Architecture is the art of how to waste space
(attributed to Philip Johnson)
This is a space that somebody designed but nobody cared about. This is a space that somebody created but nobody knew what to do with. This is the difference between the computer-generated walk-through, the unreal virtual reality, and the actual reality. This is an enclosed space with a flat surface and no drainage, that collects the rainwater. This is a locked space that nobody visits, that gathers the garbage. This is a dead space, adjacent to the Travelodge and the Waitrose and the multi-storey car park, belonging to none of them, belonging to no-one. A corpse, a jumper from the Travelodge roof perhaps, might lie here for days unnoticed, undisturbed.
This space subsists within the Waterside South area of Aylesbury, a zone conjured by Aylesbury Vale District Council’s Town Centre Plan. Other buildings constructed as part of this regeneration plan are the Waterside Theatre and the University Campus. Investment and jobs and new public spaces are all Good Things. I like the Theatre building, and the plaza by the canal basin has potential but is a bit of a blank at the moment. The University building is a dud though, a grim white triple-shed, more suitable for storing aircraft parts than inspiring thought and learning.

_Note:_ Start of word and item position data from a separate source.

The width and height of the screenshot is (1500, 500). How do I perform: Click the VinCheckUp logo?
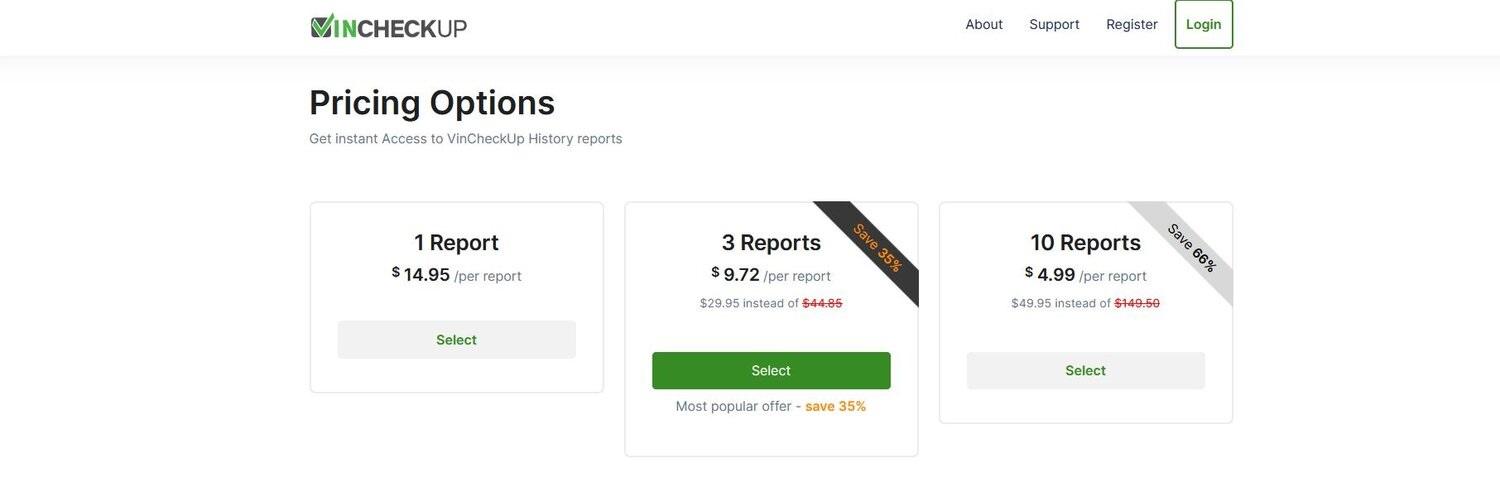[x=389, y=26]
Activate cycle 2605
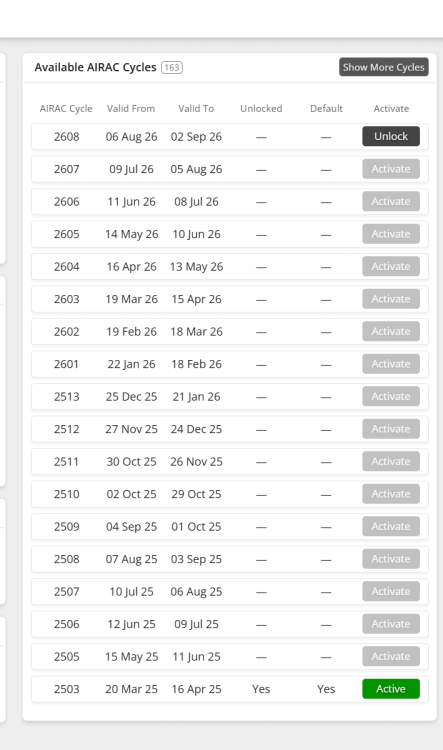The width and height of the screenshot is (443, 750). [391, 234]
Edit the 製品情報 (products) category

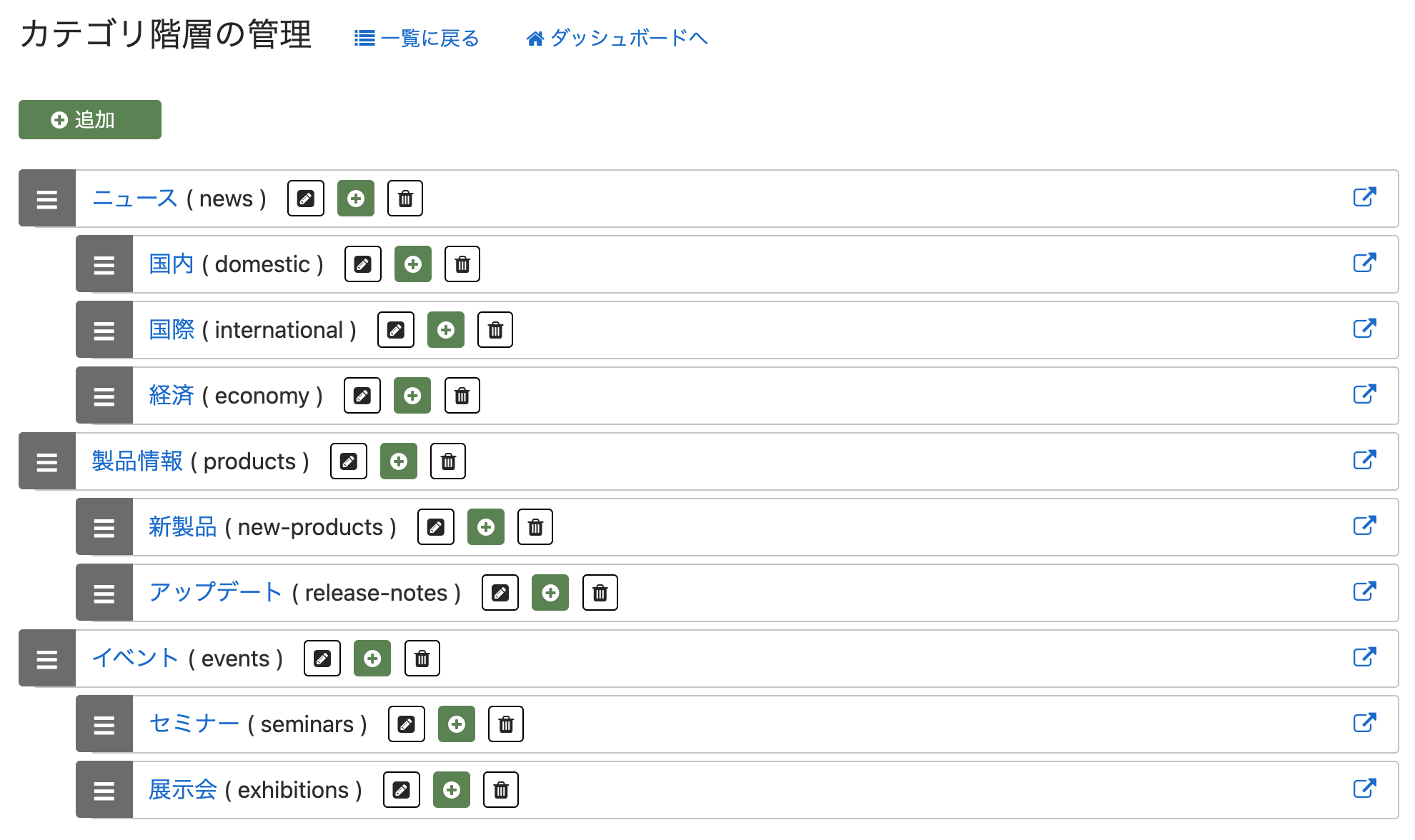point(349,461)
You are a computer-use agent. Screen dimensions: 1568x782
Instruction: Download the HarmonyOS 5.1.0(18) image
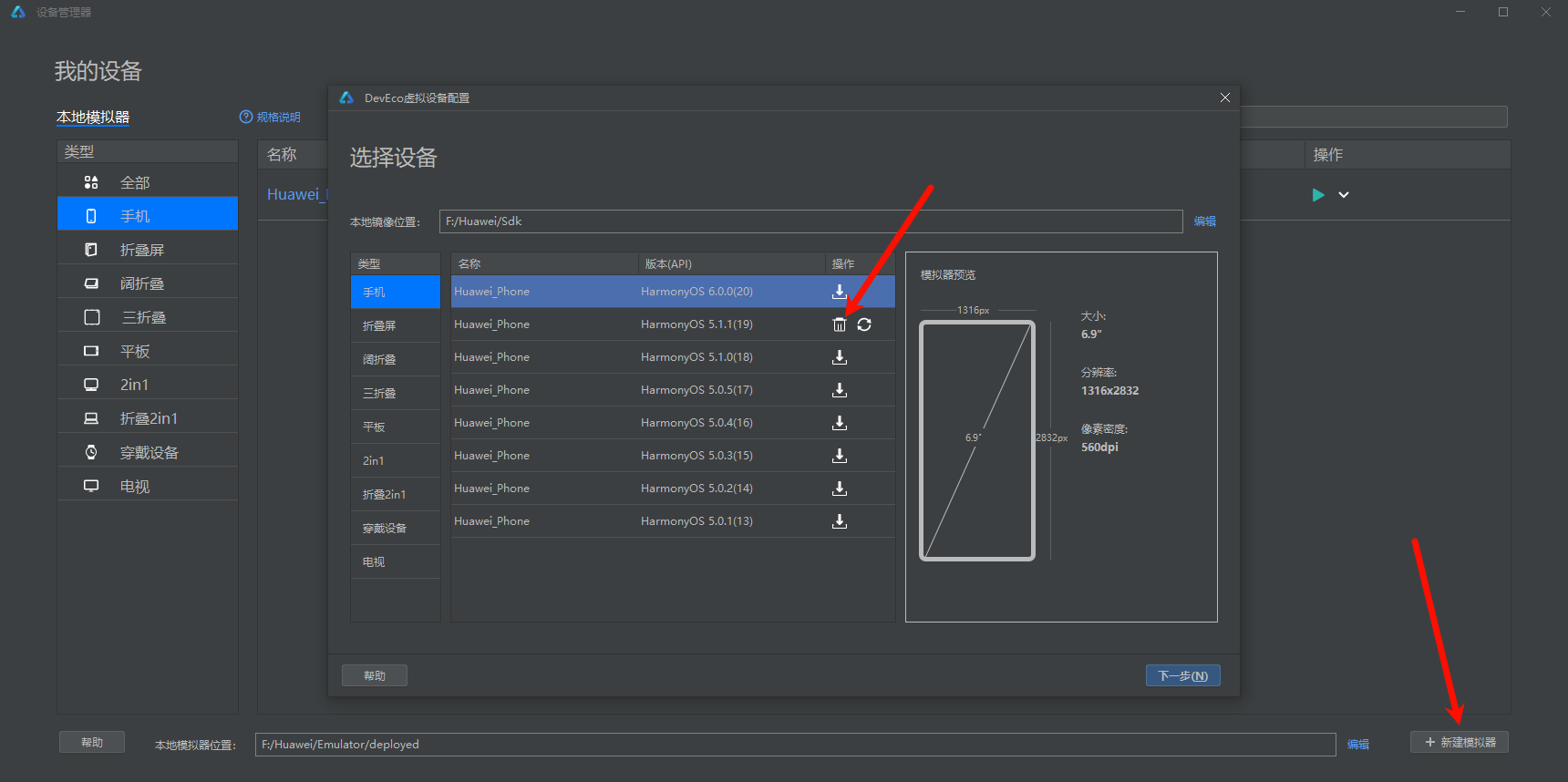(840, 357)
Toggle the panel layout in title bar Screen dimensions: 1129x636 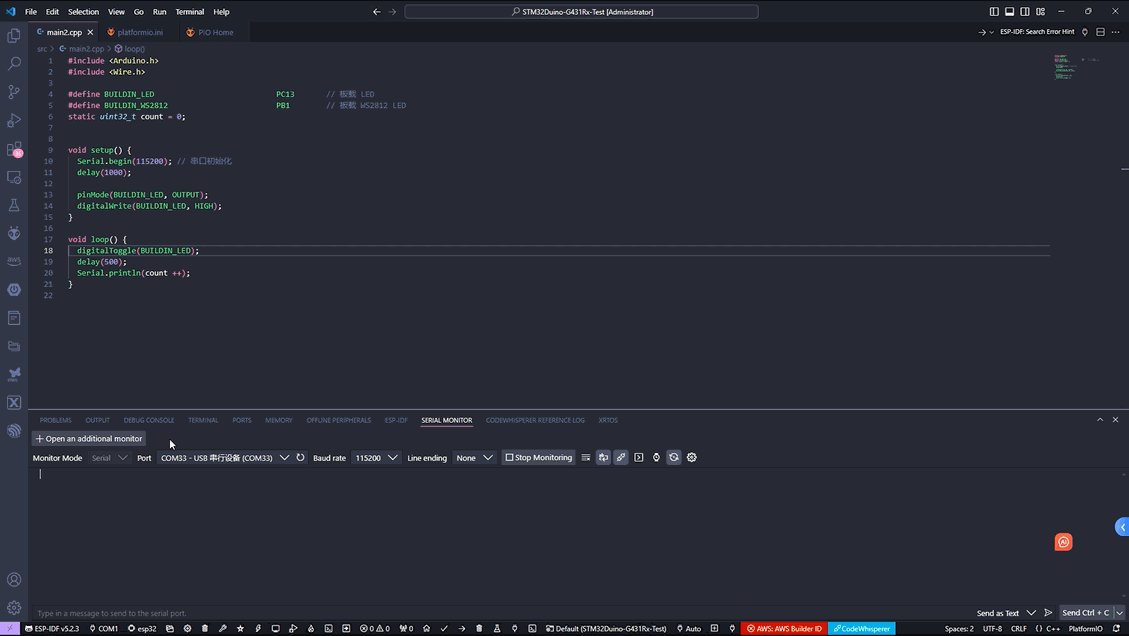1009,12
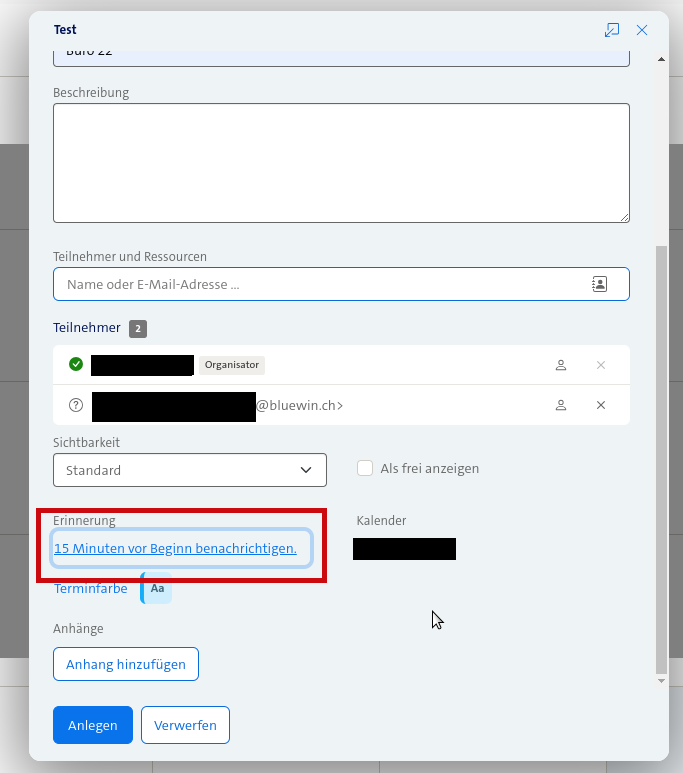Click the remove X in Organisator row
The image size is (683, 773).
601,365
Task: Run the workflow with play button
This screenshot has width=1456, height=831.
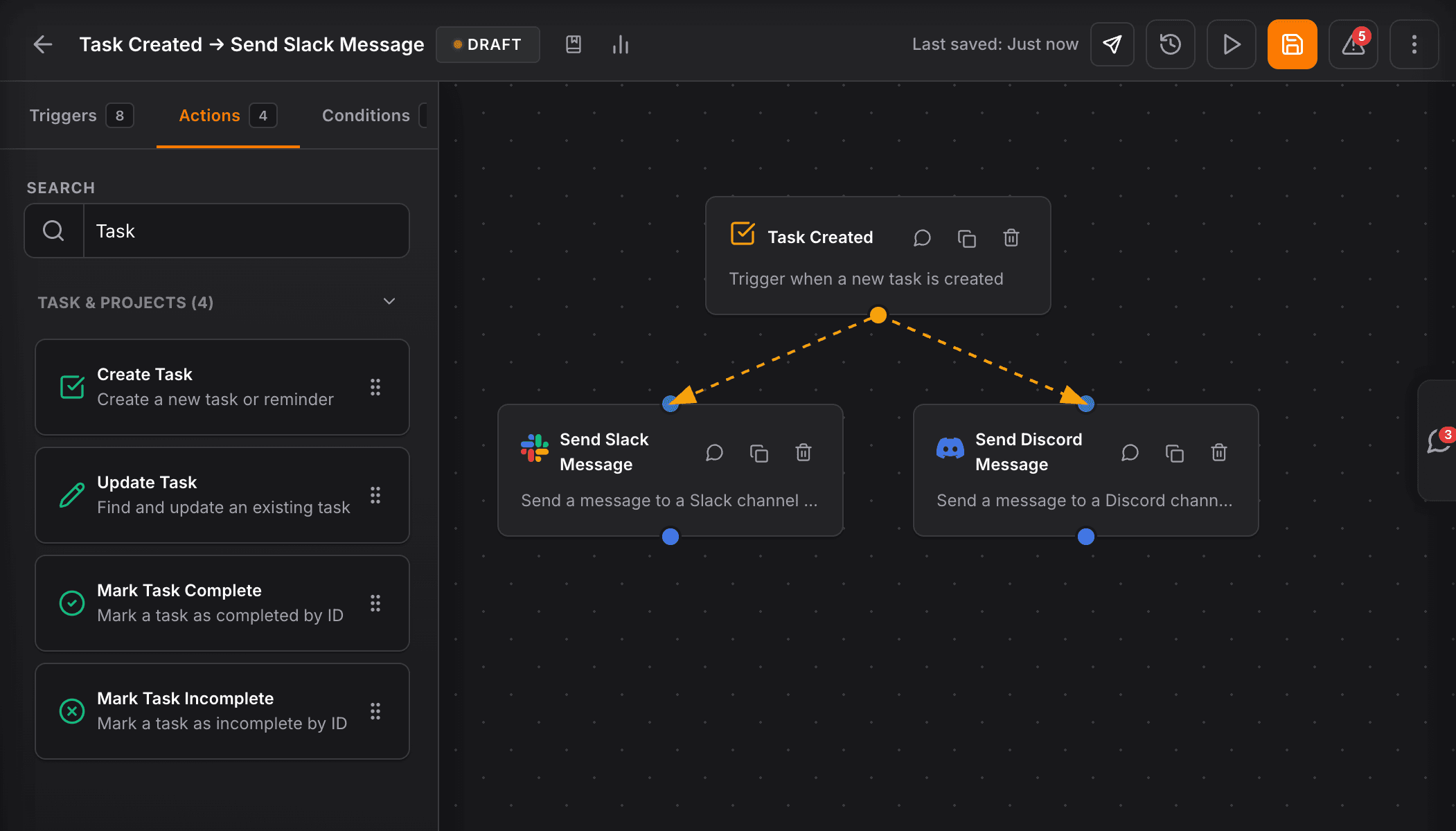Action: click(1231, 44)

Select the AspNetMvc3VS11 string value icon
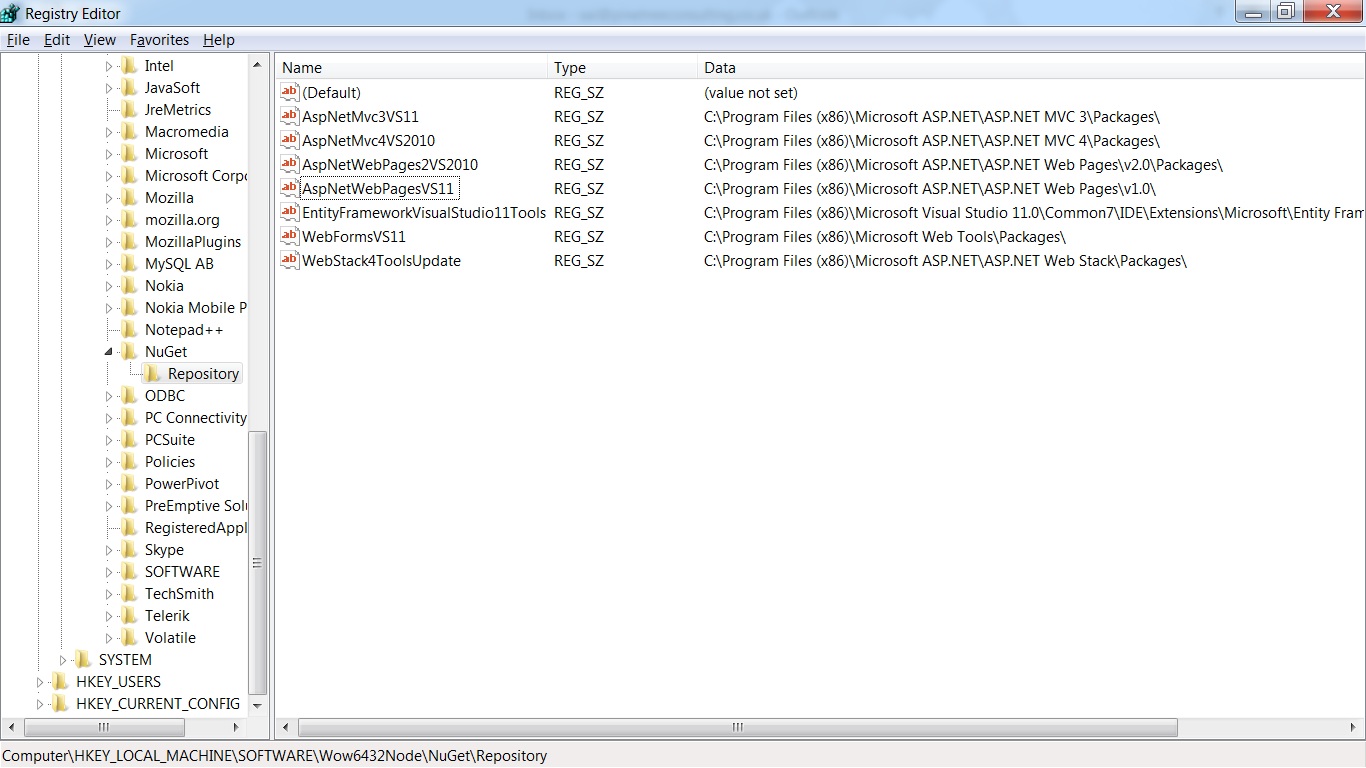(290, 116)
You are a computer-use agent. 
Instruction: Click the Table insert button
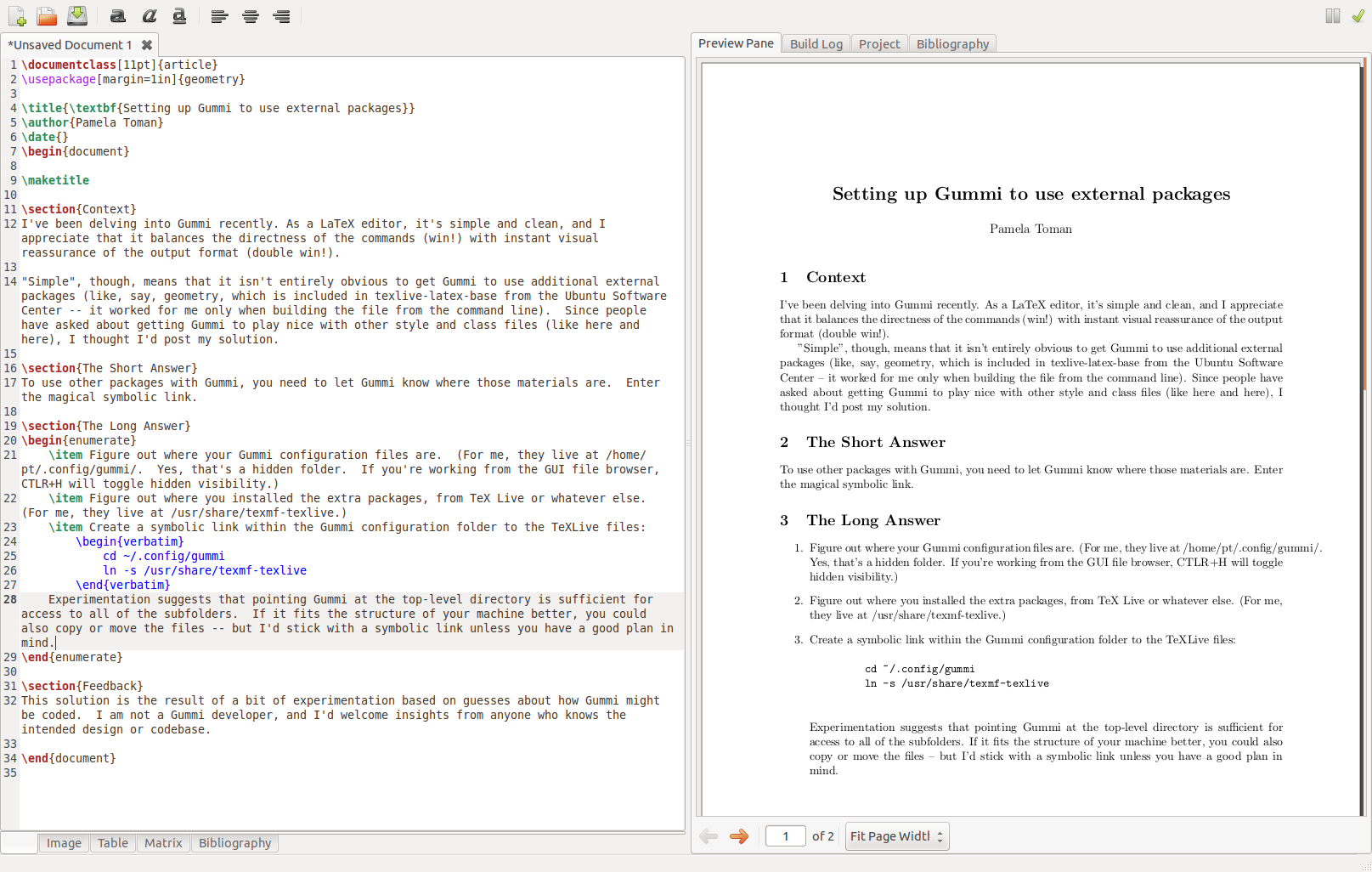point(112,843)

Back to that dead space. Attention to detail is one of the qualities that separates good architecture from the merely adequate and the downright bad. Why did nobody care enough about this space to make it useful or beautiful? It could have been a roof garden or a playground or a terrace cafe. Sure, it’s small and insignificant, but it matters. Millions were spent on the Waterside South scheme. Why not a few thousand on this space, rather than leaving it as a nullity, a void fit for nothing but waste water and rubbish? I don’t get it.